Alternatively how can you check a relay to see if it is operational?

Reading threads on this subject there is one from Swift that says failure is rare!

Ron


----------



## Jezport (Jun 19, 2008)

Check the D+ Fuse, which suppies the signal that the engine is running. It will be a small fuse of about 2amps.


----------



## sheringham (Mar 24, 2006)

Thank you... will check when next at Mh at W/E
You don't think that the relay may be shot?

Ron


----------



## Jezport (Jun 19, 2008)

sheringham said:


> Thank you... will check when next at Mh at W/E
> You don't think that the relay may be shot?
> 
> Ron


Could be, but the fuse is the cheapest and easiest thing to replace.


----------



## sheringham (Mar 24, 2006)

Hi Jezport

Spent some time again today (Sunday) checking all of the fuses in the 12V Swift panel, the Fiat panel under the bonnet, the Sargeant 240 incoming mains and 12V fuse board plus the limit switch under the step. Could not find anything as you describe as no fuse was less than 10A.
The 2 Swift relays I jiggled about and there is a third relay adjacent to the Sargeant MCB panel which does not appear on any schematic. Also a single in line 12V 10Amp fuse hidden beneath the 240 board.

All seemed AOK but the step still remains extended when the engine is running.
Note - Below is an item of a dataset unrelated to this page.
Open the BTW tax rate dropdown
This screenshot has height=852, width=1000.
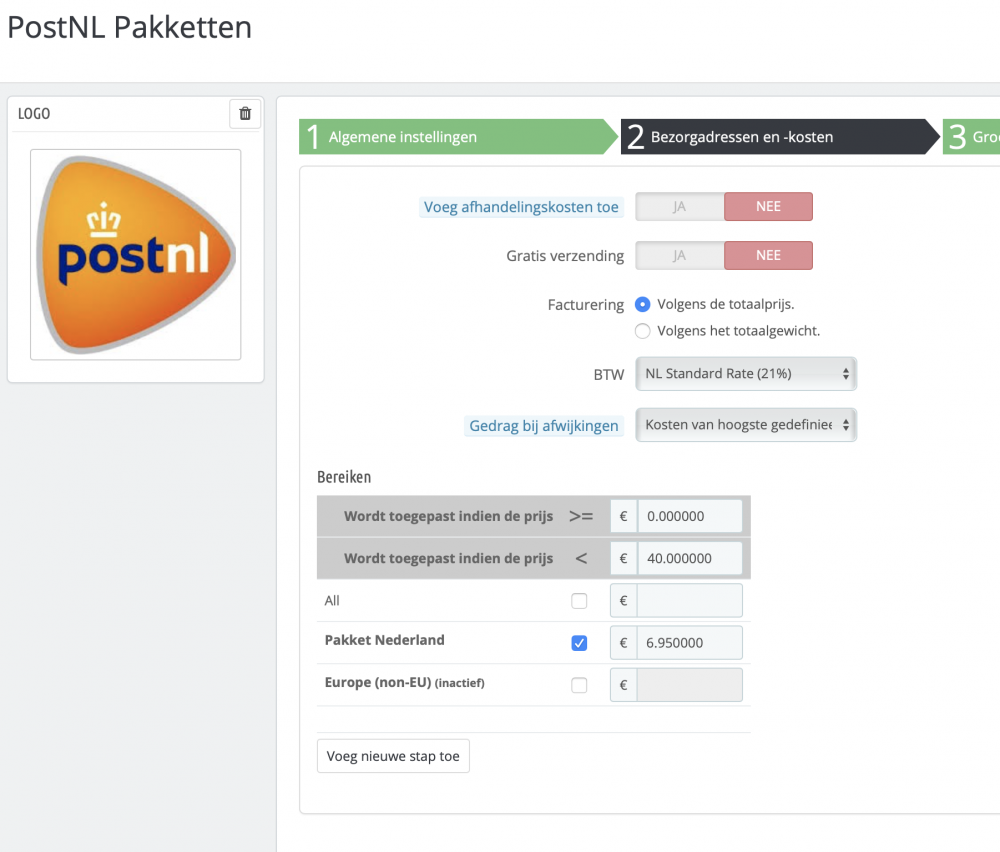click(746, 374)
There is a buzzer but it does not sound and I cannot find where it is but it maybe between the door panel and the oven panel....either way I cannot get to it.

Seeking advise still!!!!

On the positive side I completed the reversing camera install and it works....wow!!!

Ron


----------



## Fatalhud (Mar 3, 2006)

What year is your van, Ron

Alan H


----------



## sheringham (Mar 24, 2006)

Hi Alan

Registered Jan 2004 so probably 2003.
Been up to the Mh again today, crawled underneath the bonnet. the alternator is almost inaccessible...looking for terminal D+. traced the wiring as best could but could see no fuse of any kind.
As can be seen I am no auto electrician.

Ron


----------



## Roger7webster (Oct 10, 2006)

On my 2006 swift ace there was a relay behind the cooker, and the the buzzer 
Guess it could be the same in your van 
Mine was defective and I had a good drip at Swift for hiding it away. 
Their excuse was it seldom failed and it was a universal site for all internal layouts . 
Not very helpful I thought at the time as I pulled the cooker out!! 
Good luck with yours 
Roger


----------



## Fatalhud (Mar 3, 2006)

My split charge relay and fuses are under this cover under the bonnet

Alan H


----------